## The task:
In the listing below, how many lines hold "team"? Give the number only.

-=-=-=-=-

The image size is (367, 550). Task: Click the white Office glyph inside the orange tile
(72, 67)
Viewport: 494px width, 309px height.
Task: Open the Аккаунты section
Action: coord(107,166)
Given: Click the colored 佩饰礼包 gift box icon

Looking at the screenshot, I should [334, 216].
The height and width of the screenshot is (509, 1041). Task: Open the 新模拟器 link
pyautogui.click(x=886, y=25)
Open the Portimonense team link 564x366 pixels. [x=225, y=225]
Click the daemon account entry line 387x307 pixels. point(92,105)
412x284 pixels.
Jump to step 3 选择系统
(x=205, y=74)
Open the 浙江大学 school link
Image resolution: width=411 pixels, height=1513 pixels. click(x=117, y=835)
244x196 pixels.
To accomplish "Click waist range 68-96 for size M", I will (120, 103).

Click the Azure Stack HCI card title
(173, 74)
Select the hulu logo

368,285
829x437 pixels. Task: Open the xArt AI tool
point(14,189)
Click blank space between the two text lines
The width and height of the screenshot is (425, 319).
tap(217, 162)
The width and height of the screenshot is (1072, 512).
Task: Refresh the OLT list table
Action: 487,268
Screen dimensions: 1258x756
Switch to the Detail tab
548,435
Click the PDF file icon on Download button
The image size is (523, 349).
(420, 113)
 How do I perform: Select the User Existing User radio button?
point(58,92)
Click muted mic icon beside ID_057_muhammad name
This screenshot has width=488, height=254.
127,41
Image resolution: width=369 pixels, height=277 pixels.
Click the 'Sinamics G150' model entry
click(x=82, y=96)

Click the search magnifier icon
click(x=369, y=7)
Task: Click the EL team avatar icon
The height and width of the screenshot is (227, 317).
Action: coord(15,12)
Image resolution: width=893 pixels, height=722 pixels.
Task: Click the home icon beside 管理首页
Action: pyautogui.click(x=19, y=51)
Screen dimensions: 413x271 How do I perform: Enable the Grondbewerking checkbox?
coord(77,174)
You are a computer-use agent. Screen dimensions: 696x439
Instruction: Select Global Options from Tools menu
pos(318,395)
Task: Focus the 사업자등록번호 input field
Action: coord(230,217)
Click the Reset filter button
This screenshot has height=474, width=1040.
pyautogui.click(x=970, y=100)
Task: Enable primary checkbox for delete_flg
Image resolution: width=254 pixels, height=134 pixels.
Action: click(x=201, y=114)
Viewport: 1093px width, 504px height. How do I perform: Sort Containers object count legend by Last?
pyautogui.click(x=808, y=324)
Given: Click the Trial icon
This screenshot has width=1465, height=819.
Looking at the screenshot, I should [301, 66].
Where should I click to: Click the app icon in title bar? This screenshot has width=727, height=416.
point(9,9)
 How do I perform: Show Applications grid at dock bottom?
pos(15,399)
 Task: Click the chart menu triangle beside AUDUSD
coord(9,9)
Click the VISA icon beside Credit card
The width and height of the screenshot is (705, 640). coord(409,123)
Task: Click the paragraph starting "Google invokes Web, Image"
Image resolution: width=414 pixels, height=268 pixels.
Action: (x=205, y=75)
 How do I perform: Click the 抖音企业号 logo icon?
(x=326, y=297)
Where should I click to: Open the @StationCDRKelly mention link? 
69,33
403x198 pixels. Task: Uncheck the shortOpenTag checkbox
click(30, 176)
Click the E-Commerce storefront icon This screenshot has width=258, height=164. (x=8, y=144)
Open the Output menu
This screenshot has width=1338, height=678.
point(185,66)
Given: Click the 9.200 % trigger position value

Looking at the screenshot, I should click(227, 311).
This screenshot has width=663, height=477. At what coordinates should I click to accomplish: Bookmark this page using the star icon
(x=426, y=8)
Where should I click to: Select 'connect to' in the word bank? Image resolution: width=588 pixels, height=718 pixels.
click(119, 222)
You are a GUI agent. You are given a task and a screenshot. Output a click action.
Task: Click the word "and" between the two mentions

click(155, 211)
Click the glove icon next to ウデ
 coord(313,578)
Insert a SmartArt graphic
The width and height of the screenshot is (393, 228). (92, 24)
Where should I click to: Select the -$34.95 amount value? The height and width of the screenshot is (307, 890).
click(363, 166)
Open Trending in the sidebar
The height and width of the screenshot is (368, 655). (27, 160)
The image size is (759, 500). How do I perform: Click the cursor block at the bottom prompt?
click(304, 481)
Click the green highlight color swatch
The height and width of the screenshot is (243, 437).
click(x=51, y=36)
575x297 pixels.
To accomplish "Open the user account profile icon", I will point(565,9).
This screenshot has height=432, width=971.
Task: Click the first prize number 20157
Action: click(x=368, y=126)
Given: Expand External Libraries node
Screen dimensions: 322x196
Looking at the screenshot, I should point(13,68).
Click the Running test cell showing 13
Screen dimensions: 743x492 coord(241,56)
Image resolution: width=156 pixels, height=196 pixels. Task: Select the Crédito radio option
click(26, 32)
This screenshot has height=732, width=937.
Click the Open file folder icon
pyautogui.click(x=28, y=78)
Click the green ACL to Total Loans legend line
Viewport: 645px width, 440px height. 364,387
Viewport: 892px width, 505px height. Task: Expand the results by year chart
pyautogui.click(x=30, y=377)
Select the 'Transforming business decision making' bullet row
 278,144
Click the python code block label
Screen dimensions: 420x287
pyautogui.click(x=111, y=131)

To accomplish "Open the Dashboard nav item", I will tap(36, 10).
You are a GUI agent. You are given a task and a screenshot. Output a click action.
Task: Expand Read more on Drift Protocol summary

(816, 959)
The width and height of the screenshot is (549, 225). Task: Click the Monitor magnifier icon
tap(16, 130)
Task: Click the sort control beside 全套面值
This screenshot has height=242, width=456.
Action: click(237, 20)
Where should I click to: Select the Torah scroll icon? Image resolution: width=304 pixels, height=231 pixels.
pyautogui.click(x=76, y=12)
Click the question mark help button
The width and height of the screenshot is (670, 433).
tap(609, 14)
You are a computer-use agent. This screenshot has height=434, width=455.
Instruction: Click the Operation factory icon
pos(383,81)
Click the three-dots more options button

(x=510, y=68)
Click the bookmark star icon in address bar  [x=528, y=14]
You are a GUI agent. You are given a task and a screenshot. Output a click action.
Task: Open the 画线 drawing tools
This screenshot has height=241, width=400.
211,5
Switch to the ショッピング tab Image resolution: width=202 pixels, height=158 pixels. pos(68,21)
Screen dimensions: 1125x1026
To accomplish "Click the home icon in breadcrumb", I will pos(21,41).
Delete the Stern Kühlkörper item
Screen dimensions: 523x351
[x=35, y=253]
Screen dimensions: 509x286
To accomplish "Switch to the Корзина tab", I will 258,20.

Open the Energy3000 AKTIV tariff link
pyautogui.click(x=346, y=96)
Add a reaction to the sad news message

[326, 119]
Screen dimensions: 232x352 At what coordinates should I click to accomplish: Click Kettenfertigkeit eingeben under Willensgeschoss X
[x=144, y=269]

-=-=-=-=-

## Response to this task:
2